I was bursting to be free and instead my children and I were locked up in a gilded cage.
For two years I battled with my self as I pondered if I was ready to give up my dream and instead save the marriage and return to the US.
Since emigrating 24 years ago, as a non-religious 20 year-old Jewish girl from Northern California, I have believed that my greatest gift to my children is their heritage. My children deserve to know their Judaism and have the right to call Israel home.
“If you ever want to see your children again.”
Upon hearing those threatening words by my husband, who had in his possession the children’s passports, financial means, and several restraining orders enforcing his distance from me, I was directed by the Israeli social services to enter a women’s shelter for domestic violence.
I packed two shopping bags of clothes and followed the social worker’s instructions go to the police station to file my third restraining order.

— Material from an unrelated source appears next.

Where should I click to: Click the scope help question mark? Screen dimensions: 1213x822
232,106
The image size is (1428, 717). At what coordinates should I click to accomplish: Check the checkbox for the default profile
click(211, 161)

From there, we were to be escorted to a city 2 hours away. The State of Israel stood to remove the children from my custody if I did not enter this shelter as my husband’s words were a clear threat to their safety.

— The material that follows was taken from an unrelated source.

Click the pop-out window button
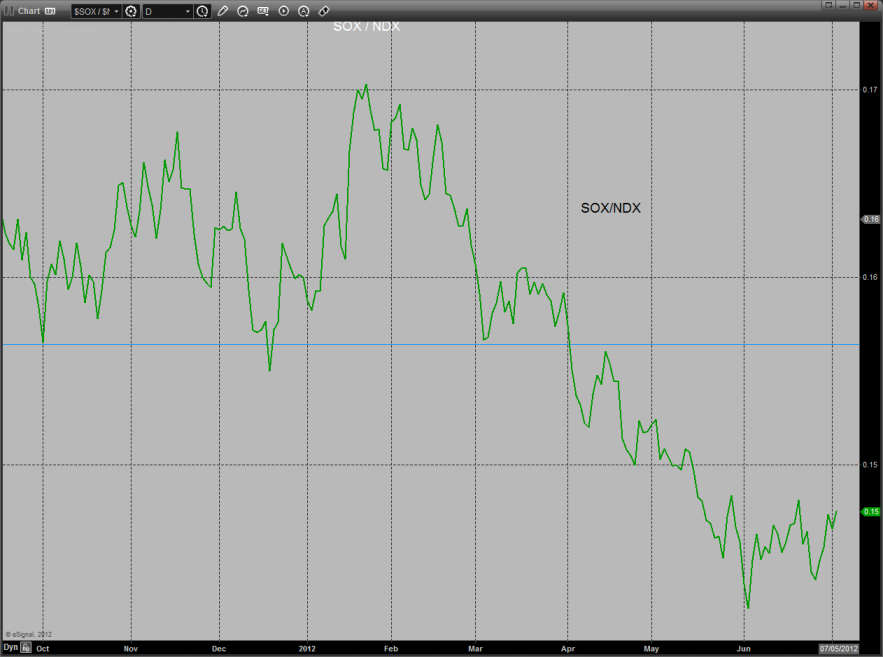Screen dimensions: 883x657 [829, 6]
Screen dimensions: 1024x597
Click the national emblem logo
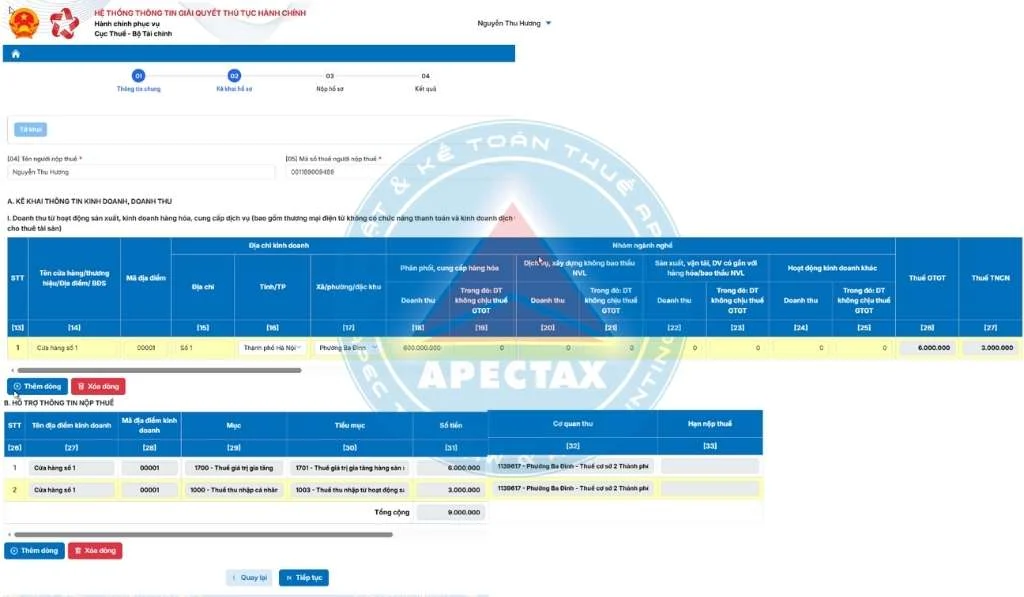24,23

Around 11:30 p.m my children and I rang the metal security gate at the Haifa Women’s Crisis Shelter. The young Arab girl standing at the entrance took one look at our appearance and my shopping bags, and assumed we were dropping off donations. “Oh no” I told her, “we are coming to stay here with you.”
“Where’s the pool?” “I don’t think I like this hotel.” I had chosen to tell my two boys that we were going to stay in a sort of a hotel as Abba (dad) had threatened to take them away from me and we needed to stay together. They had been through several months of police reports and threatening behavior from their father already and although they were in a heightened state of awareness, this was a complete shock. Two weeks turned into 9 1/2 months.

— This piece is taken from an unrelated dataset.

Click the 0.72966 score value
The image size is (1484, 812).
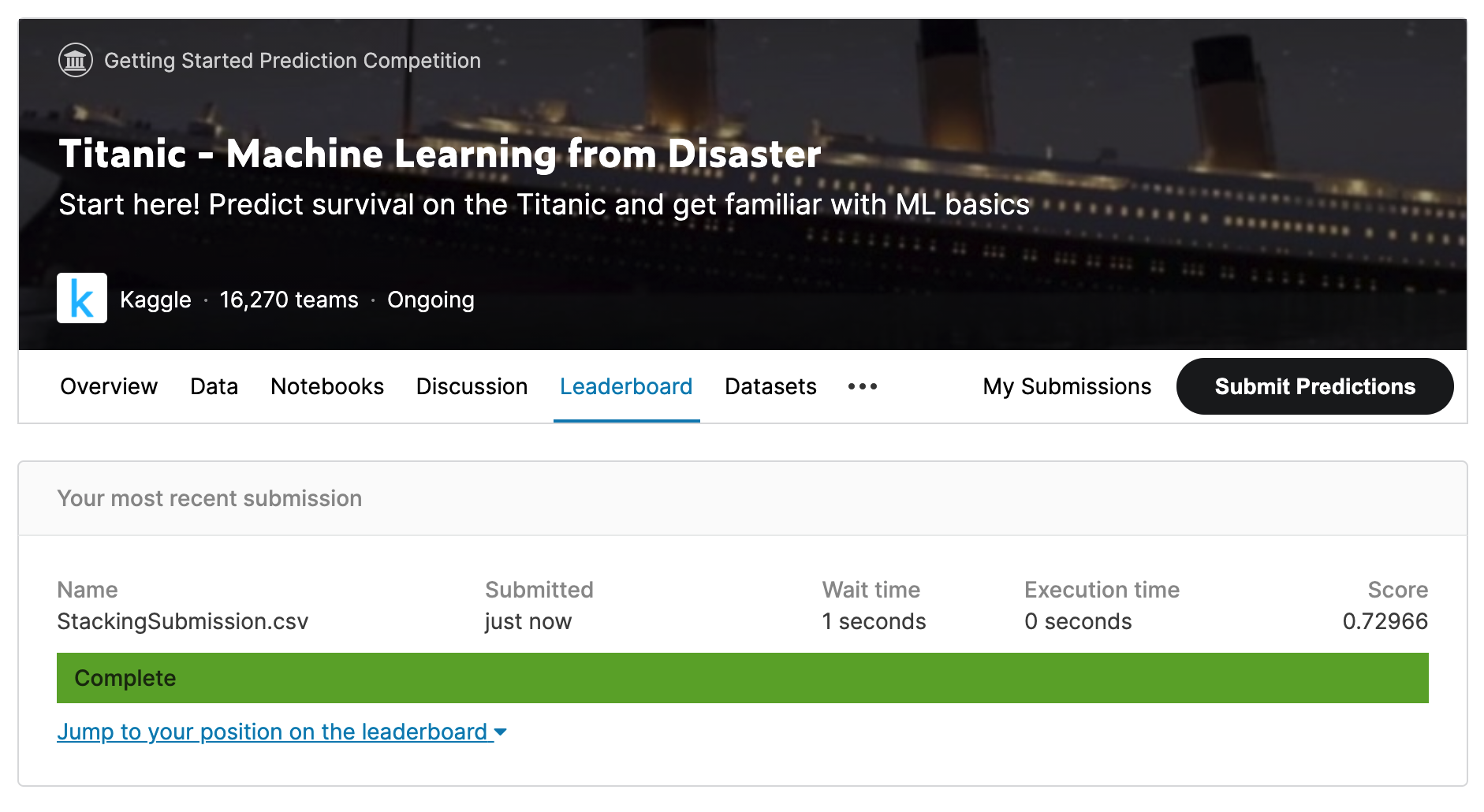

Nothing in my education prepared me for the raw, stark, rock-bottom love I encountered during life in the shelter, we learnt to live side-by-side Jewish, Arab, Ethiopian, Russian, Bedouine women and children who each, in their own unique way, contributed to our success in surviving and thriving.
For a long while I was resentful towards my husband for making that fateful call. A big part of living in the shelter is recognizing the strength it takes to decide to leave domestic abuse. I did not feel that I was responsible for making the decision to go to the shelter, as it was the social services that put me in that position. However, in time, I learnt to accept and claim the responsibility as mine as I, made the decision to stand up, leave, and go forth and follow my dream of raising my children in freedom, independence from fear, and give them the chance to really live life in Israel.
I left the shelter with my Get, (the Jewish decree of divorce) and custody of my children. Today, they are thriving in school, successfully managing Israeli life while I have meaningful work and their father now lived closer in a show of support and commitment.
Life is messy but dreams are what you make of them, and often dreams are too big to be confined.